- [Set task]:
Reproduce the lines of the material starting at the line that contains "Open the Save button dropdown arrow" and continuing through the end of the material. Omit the pictures from your answer.

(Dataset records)

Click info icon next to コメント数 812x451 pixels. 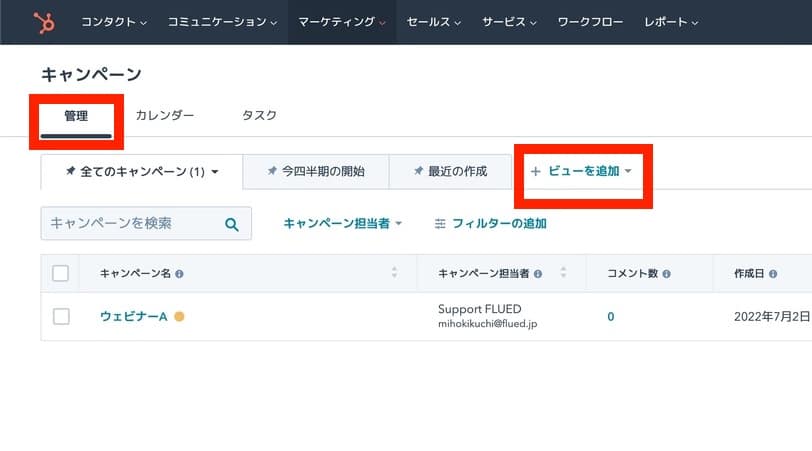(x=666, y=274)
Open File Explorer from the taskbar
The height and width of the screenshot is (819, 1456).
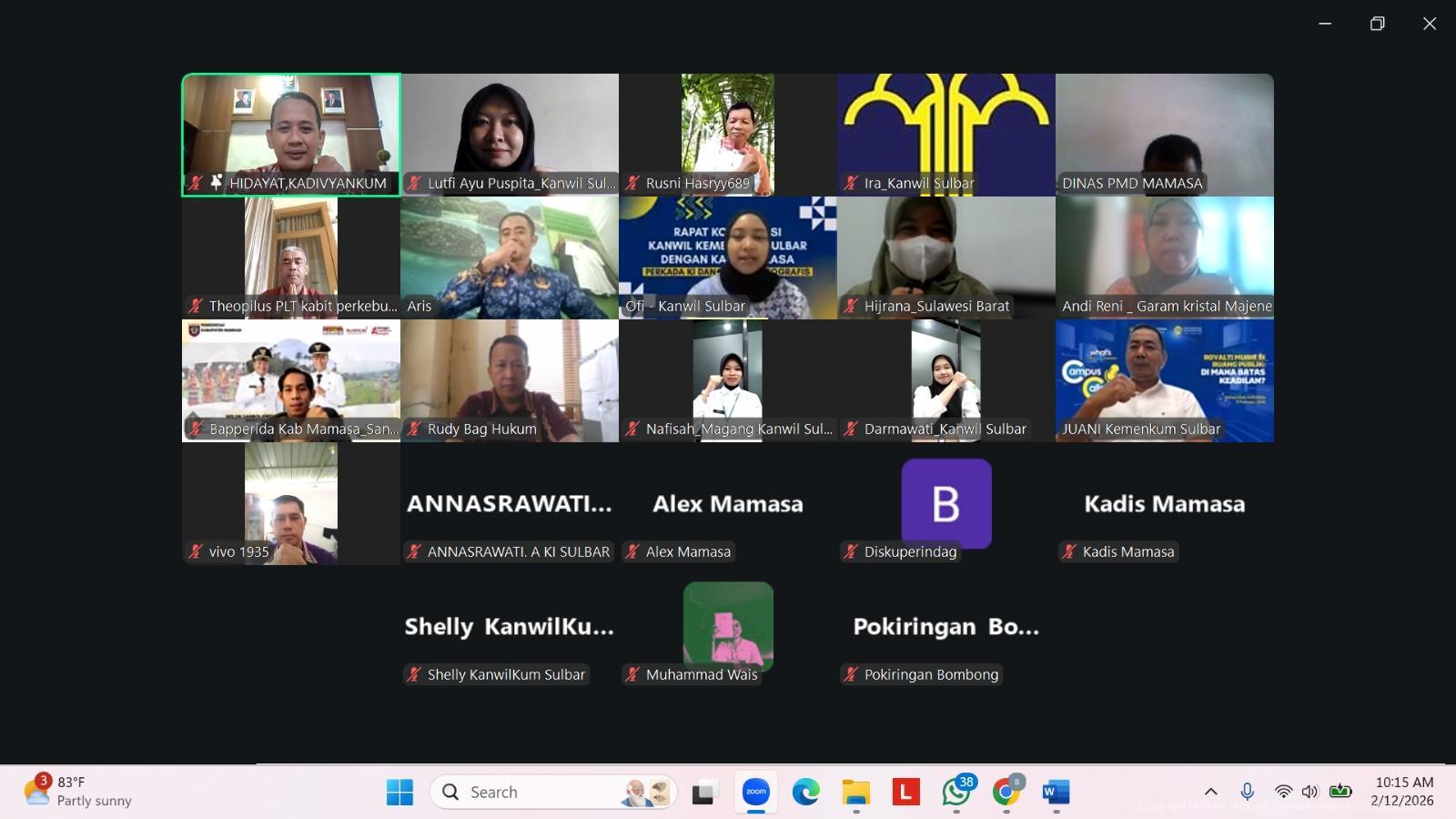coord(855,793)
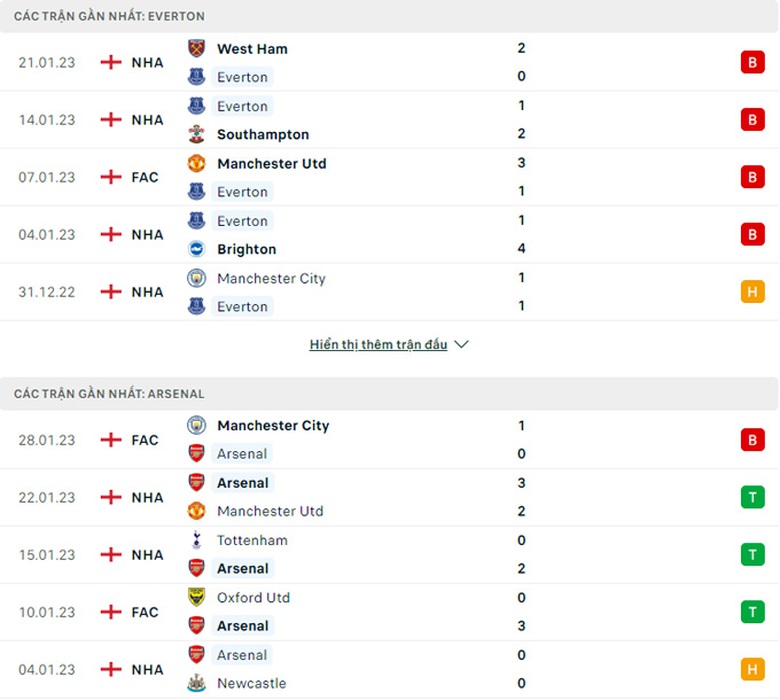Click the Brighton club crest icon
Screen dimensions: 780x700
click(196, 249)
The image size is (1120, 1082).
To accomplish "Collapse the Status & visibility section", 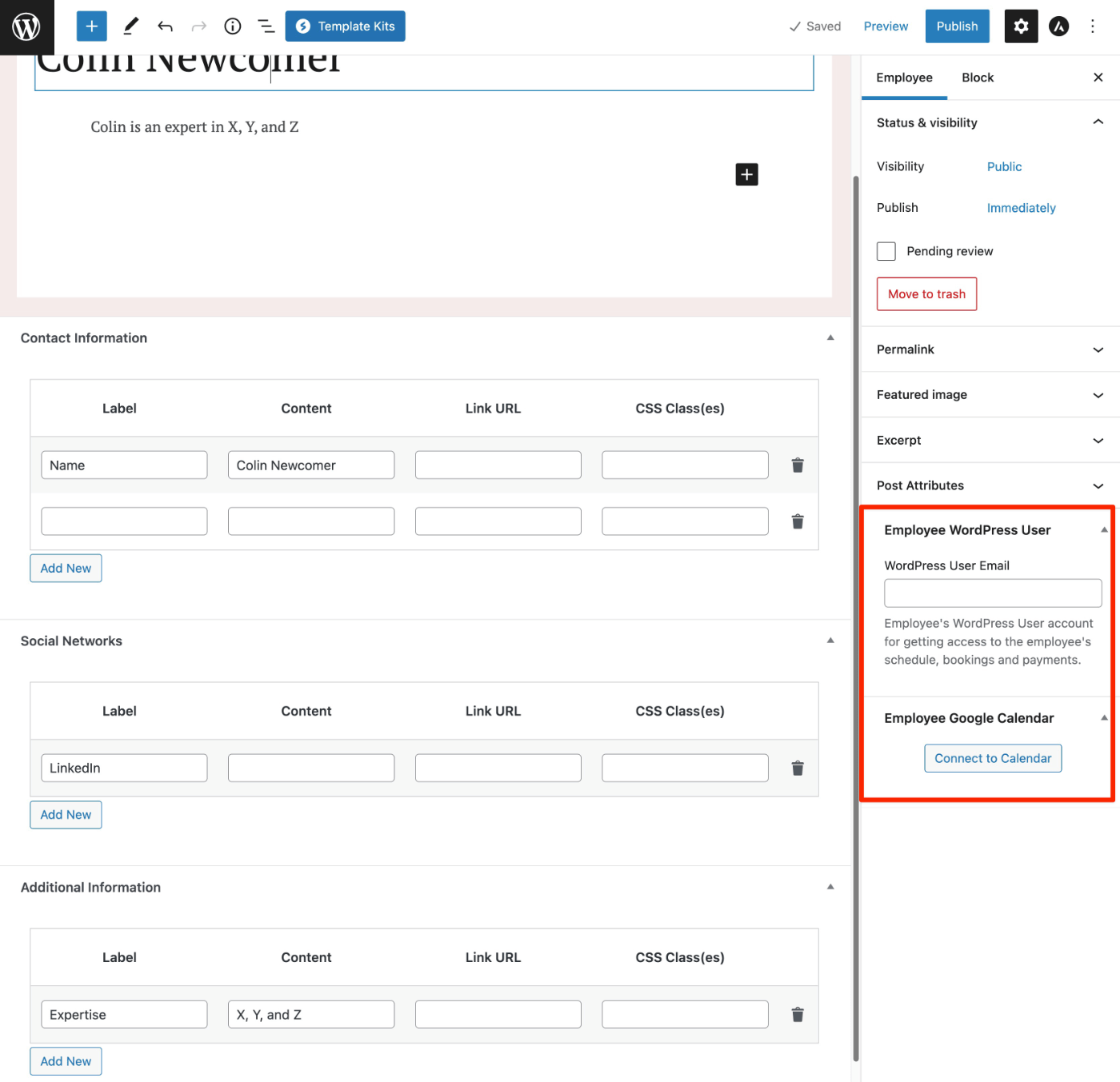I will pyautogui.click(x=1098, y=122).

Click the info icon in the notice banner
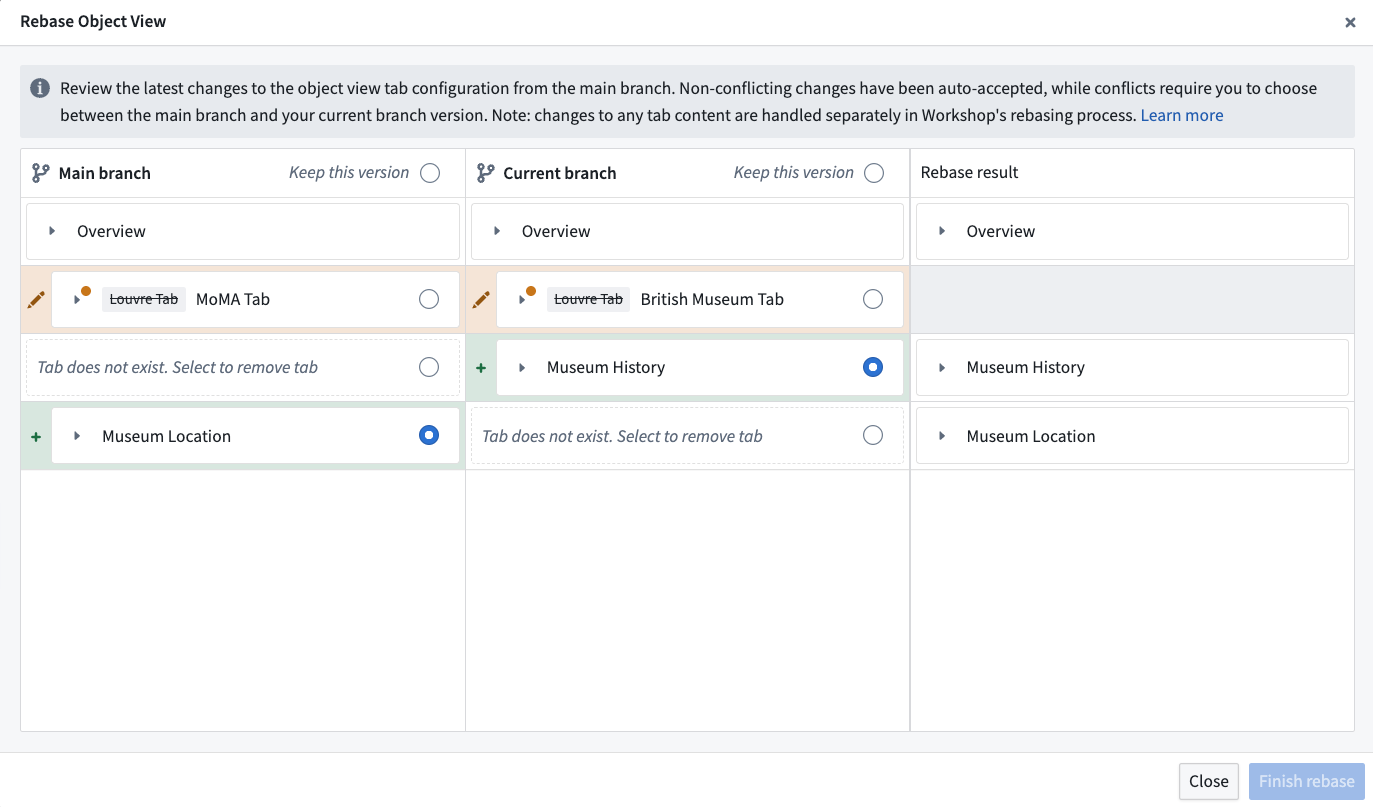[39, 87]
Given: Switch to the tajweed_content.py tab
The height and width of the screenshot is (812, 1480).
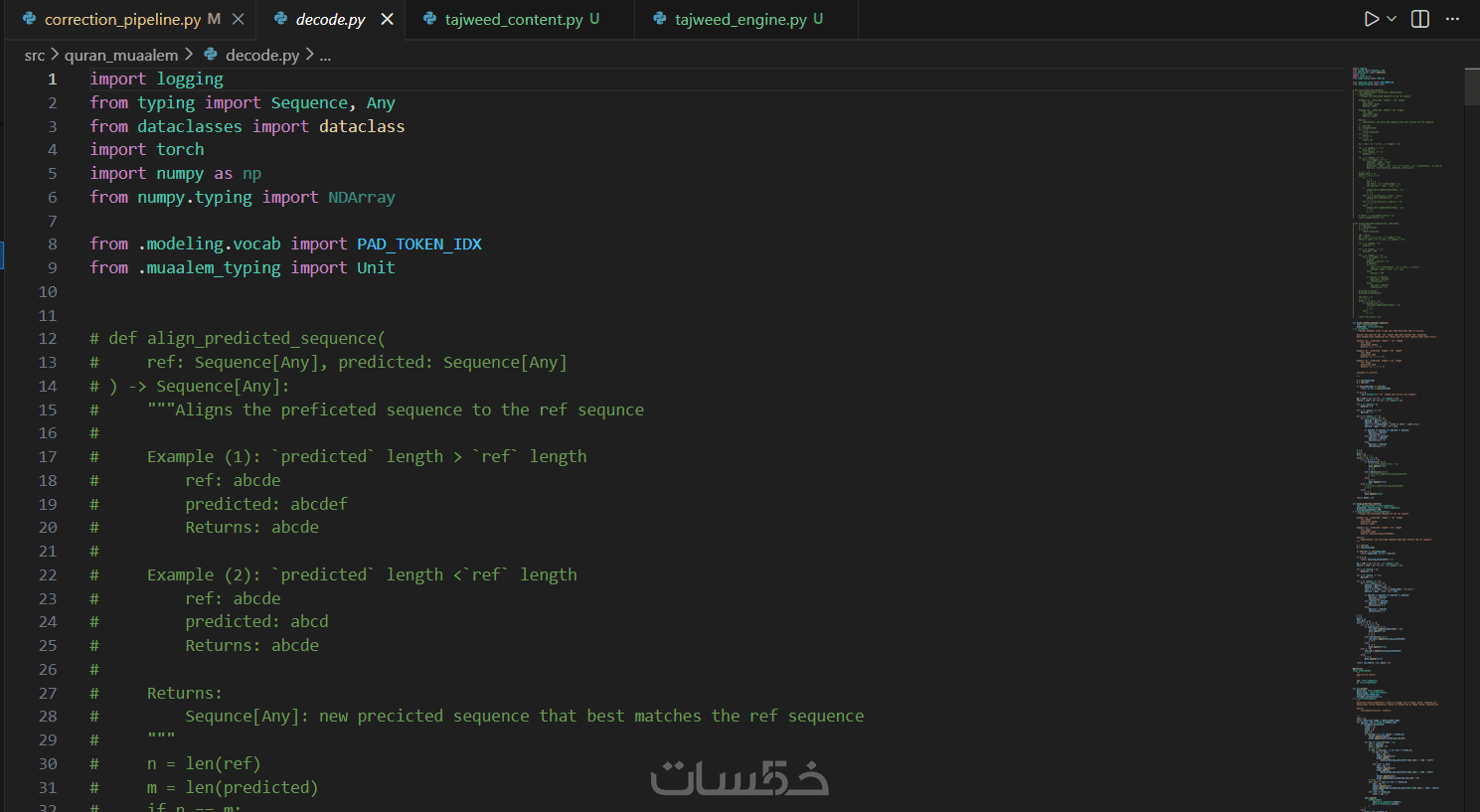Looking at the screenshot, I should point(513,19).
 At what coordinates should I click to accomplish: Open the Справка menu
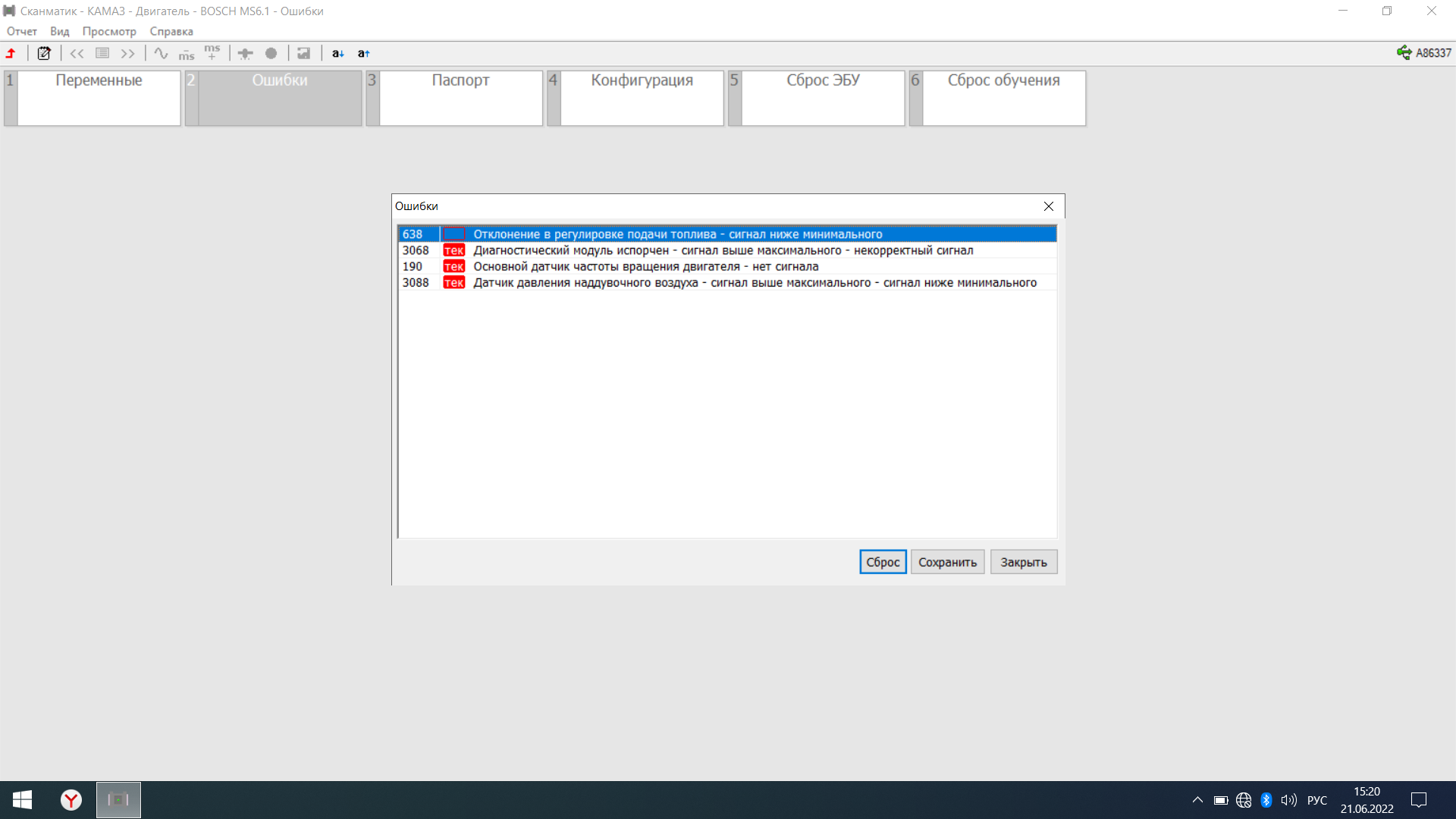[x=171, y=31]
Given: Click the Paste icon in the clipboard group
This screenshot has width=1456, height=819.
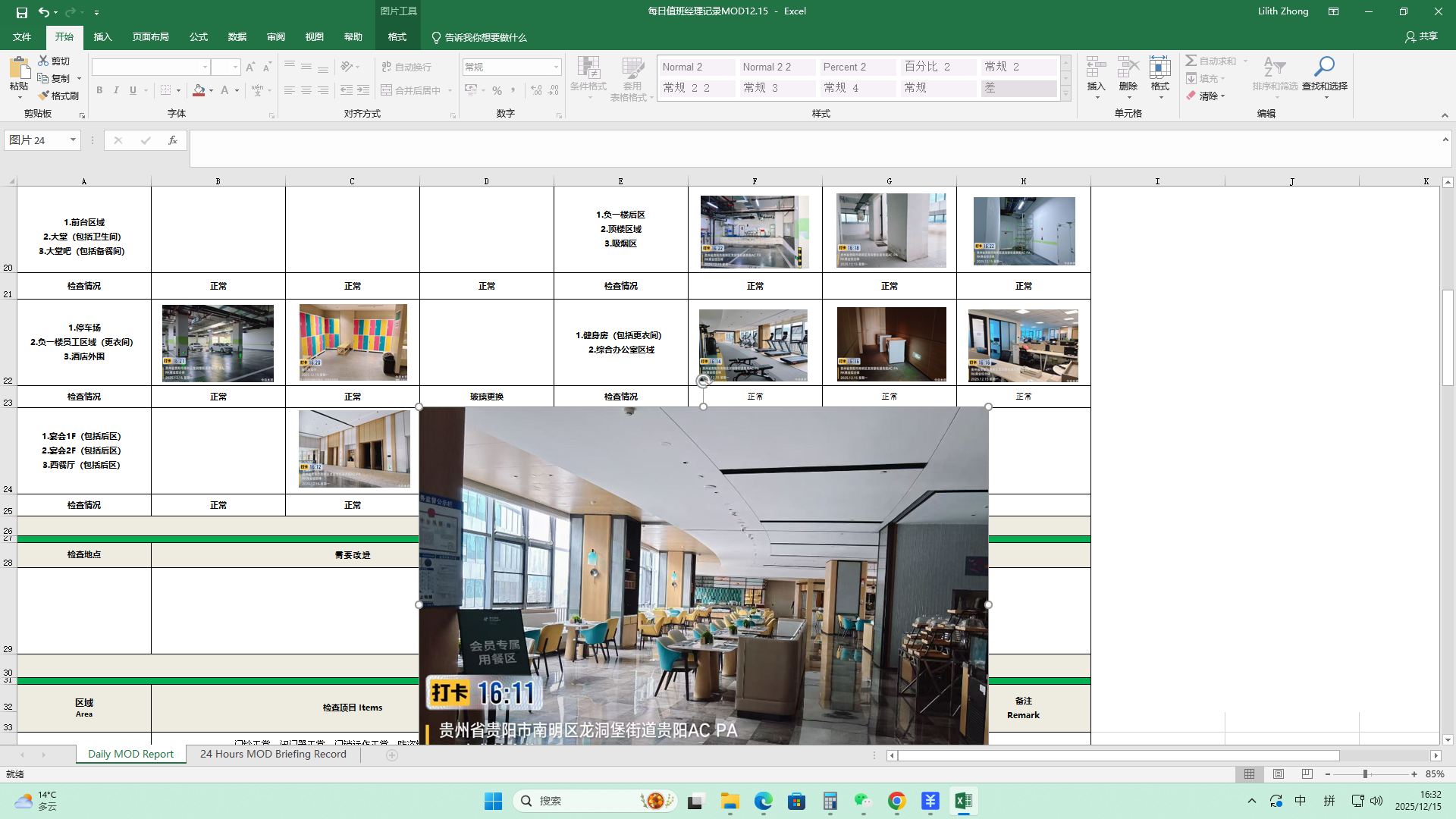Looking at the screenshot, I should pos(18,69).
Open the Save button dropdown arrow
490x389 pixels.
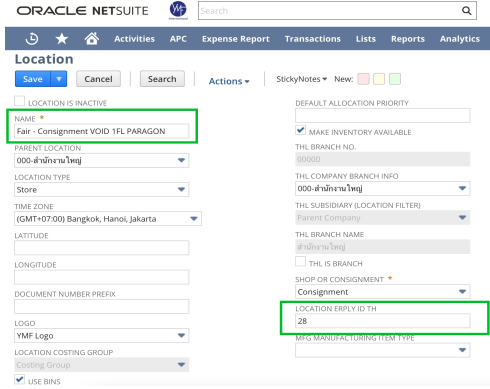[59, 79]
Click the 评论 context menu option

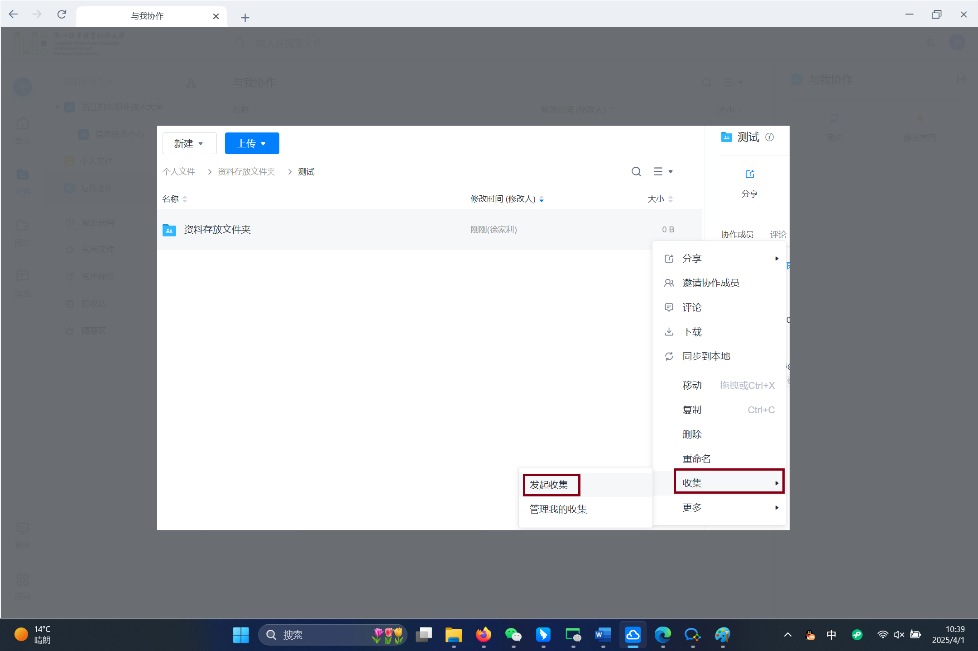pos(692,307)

- [Solved exercise]:
Open the Save button dropdown arrow
490x389 pixels.
[59, 79]
Click the 评论 context menu option

pos(692,307)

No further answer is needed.